Impfstoff wird knapp

TRIER/NEUWIED. (wie/api) Die Angst vor der Vogelgrippe wächst: Nachdem in einem Weiher bei Neuwied tote Graugänse und eine Ente gefunden wurden, steigt die Sorge vor der asiatischen Seuche. Aus Panik lassen sich immer mehr Menschen gegen Grippe impfen. In der Region ist der Impfstoff ausgegangen.

Wer sich derzeit gegen Grippe impfen lassen will, muss warten. Es gibt kaum noch Grippe-Impfstoff. Grund: Aus Angst vor der immer näher rückenden Vogelgrippe wollen sich in diesem Jahr so viele Menschen vor Grippe impfen lassen wie noch nie. Noch in dieser Woche sollen die Apotheken Nachschub bekommen, so Harald Michels, Leiter des Trierer Gesundheitsamts.
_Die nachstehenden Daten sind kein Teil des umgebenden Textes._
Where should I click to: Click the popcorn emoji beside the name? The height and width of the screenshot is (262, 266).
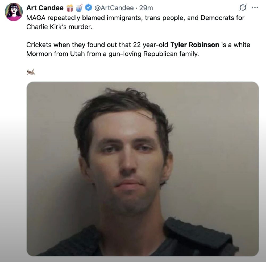click(70, 8)
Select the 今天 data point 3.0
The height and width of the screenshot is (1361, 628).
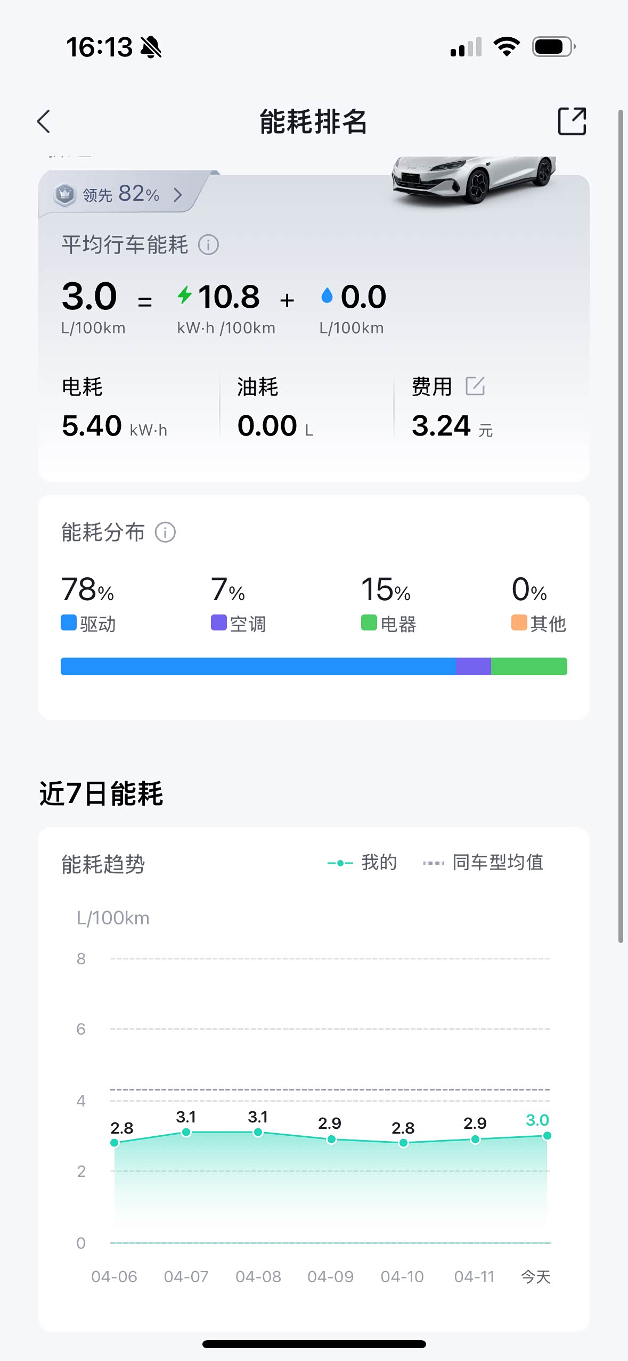pyautogui.click(x=547, y=1136)
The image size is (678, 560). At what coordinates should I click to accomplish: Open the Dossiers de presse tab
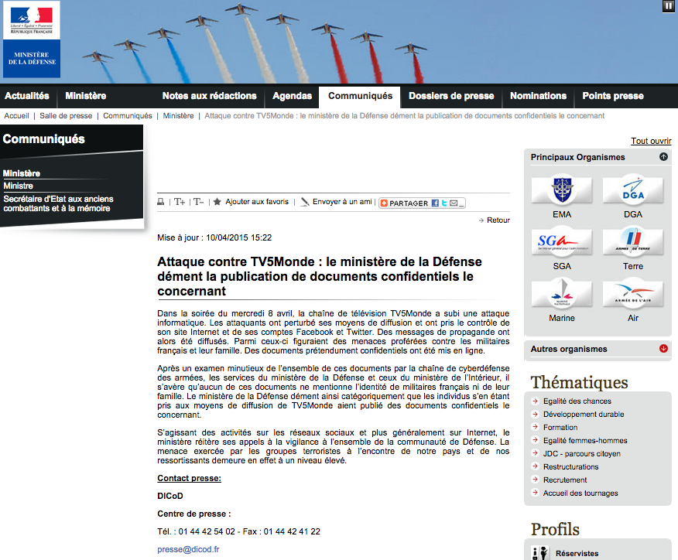tap(451, 96)
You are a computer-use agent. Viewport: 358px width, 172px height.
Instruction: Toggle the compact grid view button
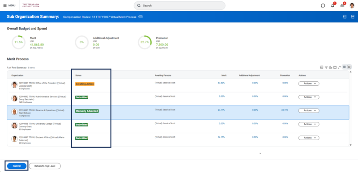coord(345,67)
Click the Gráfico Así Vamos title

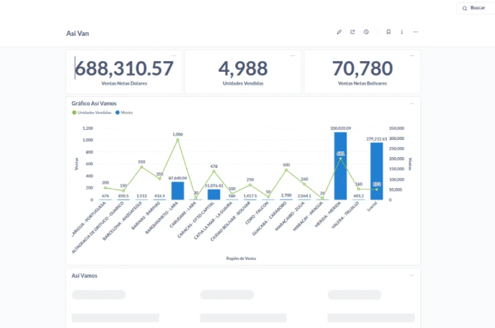(x=94, y=103)
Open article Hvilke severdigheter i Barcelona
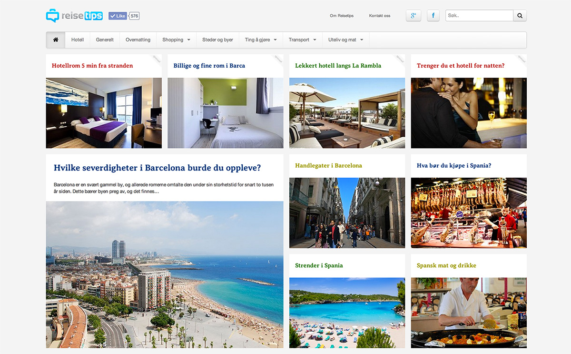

Allerdings hilft die Impfung gar nicht gegen die Seuche, die vor zwei Jahren in Asien ausgebrochen ist und sich seitdem immer weiter ausbreitet. In Deutschland wächst die Sorge wegen der Vogelgrippe. Die Apotheken registrieren eine verstärkte Nachfrage nach Tamiflu, einem Medikament, das angeblich vor Ansteckung mit Vogelgrippe-Viren schützen soll. "Es gibt eine große Hysterie unter der Bevölkerung", sagt Igmar Bartz, Apotheker aus Traben-Trarbach. Auch Apothekerin Ulrike Scheer aus Daun bestätigt einen Ansturm auf Tamiflu.
Der Fund von 22 toten Graugänsen und einer Ente in einem Kiessee bei Heimbach-Weis (Kreis Neuwied) hat die Hysterie verstärkt. Dabei steht noch gar nicht fest, ob das tatsächlich für den Menschen gefährliche Virus H5N1 die Tiere verenden ließ. Bis zum Abend wurden sie von 20 Wissenschaftlern im Landesuntersuchungsamt in Koblenz untersucht. Vergiftung lautete das Ergebnis am späten Abend. Das Nagergift Phosphid soll die Tiere getötet haben. Nichtsdestotrotz wurde bei zwei Tieren das Influenza-A-Virus gefunden. Würde die gefährliche Variante der tödlichen Tier-Seuche nachgewiesen, würde der nationale Krisenstab zusammenkommen. Umweltminister Trittin warnte vor Hysterie. In Mainz hieß es, das Land sei auf einen Ausbruch der Vogelgrippe vorbereitet. Neben der Stallpflicht für Geflügel seien auch Geflügelausstellungen im Freien untersagt worden.